▸ **Exercise directions**
Below are the entries; return every line among them that holds the word "computer".

(Data extracted from a collection)
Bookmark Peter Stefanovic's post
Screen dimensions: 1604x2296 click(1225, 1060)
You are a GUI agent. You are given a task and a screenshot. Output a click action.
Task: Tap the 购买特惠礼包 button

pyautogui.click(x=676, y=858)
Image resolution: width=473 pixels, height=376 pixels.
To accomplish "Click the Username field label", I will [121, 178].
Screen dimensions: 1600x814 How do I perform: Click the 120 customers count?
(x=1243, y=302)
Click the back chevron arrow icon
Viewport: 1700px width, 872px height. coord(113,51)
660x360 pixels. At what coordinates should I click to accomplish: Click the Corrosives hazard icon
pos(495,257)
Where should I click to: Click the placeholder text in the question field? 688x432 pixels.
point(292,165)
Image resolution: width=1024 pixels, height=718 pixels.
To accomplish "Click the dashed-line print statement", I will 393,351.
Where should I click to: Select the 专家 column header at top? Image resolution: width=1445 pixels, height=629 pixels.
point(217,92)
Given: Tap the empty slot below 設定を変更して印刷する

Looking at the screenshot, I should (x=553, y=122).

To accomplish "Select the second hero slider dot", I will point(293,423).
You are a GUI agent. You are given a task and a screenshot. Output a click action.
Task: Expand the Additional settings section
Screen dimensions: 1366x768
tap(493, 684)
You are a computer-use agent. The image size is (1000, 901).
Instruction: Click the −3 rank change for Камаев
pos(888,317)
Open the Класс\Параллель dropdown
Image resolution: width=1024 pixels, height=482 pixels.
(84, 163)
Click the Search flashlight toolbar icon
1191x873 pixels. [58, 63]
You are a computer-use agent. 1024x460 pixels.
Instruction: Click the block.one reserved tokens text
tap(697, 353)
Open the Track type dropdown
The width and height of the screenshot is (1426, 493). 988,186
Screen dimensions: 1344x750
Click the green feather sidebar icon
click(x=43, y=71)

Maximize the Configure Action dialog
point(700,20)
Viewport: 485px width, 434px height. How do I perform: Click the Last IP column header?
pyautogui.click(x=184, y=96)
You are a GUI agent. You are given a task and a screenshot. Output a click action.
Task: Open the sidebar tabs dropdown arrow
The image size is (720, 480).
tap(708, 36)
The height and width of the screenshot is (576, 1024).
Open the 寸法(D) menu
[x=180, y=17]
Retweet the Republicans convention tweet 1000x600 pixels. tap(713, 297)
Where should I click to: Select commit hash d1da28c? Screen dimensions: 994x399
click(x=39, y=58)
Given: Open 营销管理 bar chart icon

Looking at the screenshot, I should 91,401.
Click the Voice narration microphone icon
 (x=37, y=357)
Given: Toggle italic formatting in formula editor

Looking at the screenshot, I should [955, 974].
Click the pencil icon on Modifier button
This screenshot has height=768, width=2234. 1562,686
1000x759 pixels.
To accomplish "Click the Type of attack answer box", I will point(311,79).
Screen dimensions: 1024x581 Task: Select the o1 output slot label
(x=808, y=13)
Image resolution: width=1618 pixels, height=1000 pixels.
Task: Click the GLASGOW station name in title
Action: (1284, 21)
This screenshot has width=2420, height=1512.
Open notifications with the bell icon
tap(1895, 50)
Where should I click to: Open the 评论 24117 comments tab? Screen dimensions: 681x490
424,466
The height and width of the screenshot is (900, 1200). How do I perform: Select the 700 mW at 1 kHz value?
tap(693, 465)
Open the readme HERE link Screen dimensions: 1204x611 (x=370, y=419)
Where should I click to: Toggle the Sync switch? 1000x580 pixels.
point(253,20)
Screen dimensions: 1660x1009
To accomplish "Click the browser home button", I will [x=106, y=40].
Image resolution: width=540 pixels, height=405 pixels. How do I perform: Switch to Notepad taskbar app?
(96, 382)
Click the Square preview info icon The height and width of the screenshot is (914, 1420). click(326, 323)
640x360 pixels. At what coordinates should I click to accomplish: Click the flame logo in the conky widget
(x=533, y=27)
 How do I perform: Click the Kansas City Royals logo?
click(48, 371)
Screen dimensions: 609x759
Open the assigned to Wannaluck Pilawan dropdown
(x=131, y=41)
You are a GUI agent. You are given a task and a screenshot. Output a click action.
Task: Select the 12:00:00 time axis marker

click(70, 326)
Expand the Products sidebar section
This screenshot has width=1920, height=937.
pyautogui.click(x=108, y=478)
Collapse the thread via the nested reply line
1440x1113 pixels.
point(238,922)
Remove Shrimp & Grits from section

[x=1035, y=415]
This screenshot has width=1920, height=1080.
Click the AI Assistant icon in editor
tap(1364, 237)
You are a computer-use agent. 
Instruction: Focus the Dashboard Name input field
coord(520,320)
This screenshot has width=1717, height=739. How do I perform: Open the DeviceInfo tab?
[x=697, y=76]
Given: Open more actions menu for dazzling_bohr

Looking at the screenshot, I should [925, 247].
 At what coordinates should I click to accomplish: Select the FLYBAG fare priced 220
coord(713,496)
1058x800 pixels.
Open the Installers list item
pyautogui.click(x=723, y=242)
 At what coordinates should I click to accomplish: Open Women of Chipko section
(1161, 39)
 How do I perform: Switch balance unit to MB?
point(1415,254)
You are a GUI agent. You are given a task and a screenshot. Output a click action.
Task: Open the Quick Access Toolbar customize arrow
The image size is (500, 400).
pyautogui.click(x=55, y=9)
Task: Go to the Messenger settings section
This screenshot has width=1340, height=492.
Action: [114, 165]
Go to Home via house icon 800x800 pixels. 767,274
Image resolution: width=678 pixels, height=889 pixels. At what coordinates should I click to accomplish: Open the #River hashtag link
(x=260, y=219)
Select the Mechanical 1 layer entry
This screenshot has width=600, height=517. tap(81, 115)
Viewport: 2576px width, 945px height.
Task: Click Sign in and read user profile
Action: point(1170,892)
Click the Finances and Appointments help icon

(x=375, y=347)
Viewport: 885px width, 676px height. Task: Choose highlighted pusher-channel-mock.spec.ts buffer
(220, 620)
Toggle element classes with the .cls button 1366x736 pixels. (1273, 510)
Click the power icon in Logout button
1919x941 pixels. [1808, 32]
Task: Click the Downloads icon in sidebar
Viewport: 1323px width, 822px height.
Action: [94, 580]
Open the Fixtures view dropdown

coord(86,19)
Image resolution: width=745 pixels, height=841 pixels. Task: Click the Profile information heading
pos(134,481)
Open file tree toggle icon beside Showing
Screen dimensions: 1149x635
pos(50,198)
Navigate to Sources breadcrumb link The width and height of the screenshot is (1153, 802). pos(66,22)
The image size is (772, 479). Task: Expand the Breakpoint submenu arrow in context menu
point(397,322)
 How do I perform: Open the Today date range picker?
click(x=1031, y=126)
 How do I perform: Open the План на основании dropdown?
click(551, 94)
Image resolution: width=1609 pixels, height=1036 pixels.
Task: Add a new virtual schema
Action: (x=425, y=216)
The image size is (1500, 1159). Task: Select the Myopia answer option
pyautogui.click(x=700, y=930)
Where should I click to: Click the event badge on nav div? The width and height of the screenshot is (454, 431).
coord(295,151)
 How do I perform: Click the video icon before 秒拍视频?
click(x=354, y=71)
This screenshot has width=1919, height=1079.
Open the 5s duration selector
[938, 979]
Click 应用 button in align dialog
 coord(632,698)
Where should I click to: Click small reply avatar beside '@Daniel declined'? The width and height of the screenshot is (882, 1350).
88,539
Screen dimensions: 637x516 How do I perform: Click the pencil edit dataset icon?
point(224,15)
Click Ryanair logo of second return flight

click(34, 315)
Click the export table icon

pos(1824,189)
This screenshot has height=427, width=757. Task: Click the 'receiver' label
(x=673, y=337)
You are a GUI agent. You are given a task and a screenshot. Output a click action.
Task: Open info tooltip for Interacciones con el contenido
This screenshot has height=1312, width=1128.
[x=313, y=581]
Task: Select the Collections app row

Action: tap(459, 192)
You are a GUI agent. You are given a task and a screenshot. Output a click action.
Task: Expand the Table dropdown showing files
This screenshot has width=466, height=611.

▸ **Result for this exercise**
You are a computer-use agent. The image size is (1000, 901).
You are a computer-use agent. 1024x460 pixels.
You are a computer-use agent. 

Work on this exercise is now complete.